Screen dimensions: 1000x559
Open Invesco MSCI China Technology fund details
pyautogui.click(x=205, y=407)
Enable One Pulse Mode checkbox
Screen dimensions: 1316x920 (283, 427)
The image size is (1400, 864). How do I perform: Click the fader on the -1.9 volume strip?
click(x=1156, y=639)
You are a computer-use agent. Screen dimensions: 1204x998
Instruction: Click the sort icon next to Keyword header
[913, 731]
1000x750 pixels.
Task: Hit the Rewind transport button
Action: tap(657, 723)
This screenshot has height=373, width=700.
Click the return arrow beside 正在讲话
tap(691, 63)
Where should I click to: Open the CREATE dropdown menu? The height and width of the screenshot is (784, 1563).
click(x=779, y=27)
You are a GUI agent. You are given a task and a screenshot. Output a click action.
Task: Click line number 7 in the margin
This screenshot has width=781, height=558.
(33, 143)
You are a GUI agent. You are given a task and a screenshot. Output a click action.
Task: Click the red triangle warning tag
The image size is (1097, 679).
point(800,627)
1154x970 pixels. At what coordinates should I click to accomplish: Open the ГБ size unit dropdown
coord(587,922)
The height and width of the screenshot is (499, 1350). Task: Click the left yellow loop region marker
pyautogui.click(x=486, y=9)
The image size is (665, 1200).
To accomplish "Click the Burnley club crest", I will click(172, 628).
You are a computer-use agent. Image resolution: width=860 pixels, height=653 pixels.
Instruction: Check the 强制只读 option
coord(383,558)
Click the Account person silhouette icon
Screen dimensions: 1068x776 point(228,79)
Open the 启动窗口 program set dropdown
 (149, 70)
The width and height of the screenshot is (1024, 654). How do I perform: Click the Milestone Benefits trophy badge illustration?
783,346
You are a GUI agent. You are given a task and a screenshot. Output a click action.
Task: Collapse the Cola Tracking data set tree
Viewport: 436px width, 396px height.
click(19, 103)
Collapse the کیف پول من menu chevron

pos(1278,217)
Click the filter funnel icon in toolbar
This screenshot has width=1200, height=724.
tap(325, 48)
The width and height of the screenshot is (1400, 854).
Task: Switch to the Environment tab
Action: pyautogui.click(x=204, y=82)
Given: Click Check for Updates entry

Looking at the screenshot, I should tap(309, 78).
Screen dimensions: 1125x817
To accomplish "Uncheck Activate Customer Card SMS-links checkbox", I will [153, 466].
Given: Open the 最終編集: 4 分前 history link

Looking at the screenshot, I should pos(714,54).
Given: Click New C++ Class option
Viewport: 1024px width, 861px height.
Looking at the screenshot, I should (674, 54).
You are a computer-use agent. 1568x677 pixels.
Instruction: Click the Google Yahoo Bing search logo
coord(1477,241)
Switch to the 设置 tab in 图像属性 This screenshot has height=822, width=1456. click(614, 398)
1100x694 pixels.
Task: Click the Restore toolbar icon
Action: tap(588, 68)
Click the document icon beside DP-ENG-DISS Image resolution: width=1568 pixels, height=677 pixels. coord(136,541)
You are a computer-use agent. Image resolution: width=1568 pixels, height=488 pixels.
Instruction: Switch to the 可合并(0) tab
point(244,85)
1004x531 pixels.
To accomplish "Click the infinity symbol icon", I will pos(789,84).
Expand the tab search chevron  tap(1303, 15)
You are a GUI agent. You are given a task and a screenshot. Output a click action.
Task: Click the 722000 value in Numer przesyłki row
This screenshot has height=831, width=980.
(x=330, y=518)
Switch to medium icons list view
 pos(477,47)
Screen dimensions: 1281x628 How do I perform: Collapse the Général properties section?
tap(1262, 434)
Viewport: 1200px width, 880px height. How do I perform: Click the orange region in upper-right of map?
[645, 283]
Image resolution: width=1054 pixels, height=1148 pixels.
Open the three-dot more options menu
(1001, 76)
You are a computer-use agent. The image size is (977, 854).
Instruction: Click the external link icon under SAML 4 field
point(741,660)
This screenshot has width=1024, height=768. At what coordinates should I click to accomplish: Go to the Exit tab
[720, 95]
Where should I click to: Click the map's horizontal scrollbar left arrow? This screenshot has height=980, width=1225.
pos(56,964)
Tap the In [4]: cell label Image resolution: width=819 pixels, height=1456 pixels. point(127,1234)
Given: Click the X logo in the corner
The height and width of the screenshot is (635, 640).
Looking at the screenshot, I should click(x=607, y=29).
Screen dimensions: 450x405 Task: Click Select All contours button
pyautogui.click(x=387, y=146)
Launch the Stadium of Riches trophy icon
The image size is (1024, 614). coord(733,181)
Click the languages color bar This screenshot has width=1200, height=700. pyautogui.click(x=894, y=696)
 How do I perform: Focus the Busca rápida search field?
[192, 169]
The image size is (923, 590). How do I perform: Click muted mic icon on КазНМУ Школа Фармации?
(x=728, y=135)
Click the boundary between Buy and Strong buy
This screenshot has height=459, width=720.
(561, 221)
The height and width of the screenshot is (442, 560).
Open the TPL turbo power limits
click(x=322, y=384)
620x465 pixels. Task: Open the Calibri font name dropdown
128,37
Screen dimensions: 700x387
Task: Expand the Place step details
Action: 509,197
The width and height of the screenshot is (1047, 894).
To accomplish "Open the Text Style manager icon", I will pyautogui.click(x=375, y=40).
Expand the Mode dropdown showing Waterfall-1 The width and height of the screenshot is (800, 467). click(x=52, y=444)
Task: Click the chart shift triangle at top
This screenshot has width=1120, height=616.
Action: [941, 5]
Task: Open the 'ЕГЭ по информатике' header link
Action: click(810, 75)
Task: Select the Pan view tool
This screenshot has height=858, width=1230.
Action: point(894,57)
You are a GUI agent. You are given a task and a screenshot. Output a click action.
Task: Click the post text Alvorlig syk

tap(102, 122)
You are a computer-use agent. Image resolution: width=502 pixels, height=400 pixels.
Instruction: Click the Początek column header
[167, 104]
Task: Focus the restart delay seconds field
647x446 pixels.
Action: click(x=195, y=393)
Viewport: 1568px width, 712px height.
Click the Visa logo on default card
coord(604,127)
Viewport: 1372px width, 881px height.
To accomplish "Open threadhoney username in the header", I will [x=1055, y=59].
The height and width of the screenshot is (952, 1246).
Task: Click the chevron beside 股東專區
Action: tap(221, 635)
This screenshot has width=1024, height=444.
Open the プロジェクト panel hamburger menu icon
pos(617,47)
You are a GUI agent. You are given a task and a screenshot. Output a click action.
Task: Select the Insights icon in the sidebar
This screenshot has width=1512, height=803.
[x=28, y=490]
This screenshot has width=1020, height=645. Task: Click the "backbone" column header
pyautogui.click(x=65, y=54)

++++++++

§ Problem: Copy the rows word for word, from the first one down to and including the line that contains "click(x=1156, y=639)".

§ Task solution:
Screen dimensions: 1000x559
Open Invesco MSCI China Technology fund details
pyautogui.click(x=205, y=407)
Enable One Pulse Mode checkbox
Screen dimensions: 1316x920 (283, 427)
The image size is (1400, 864). How do I perform: Click the fader on the -1.9 volume strip?
click(x=1156, y=639)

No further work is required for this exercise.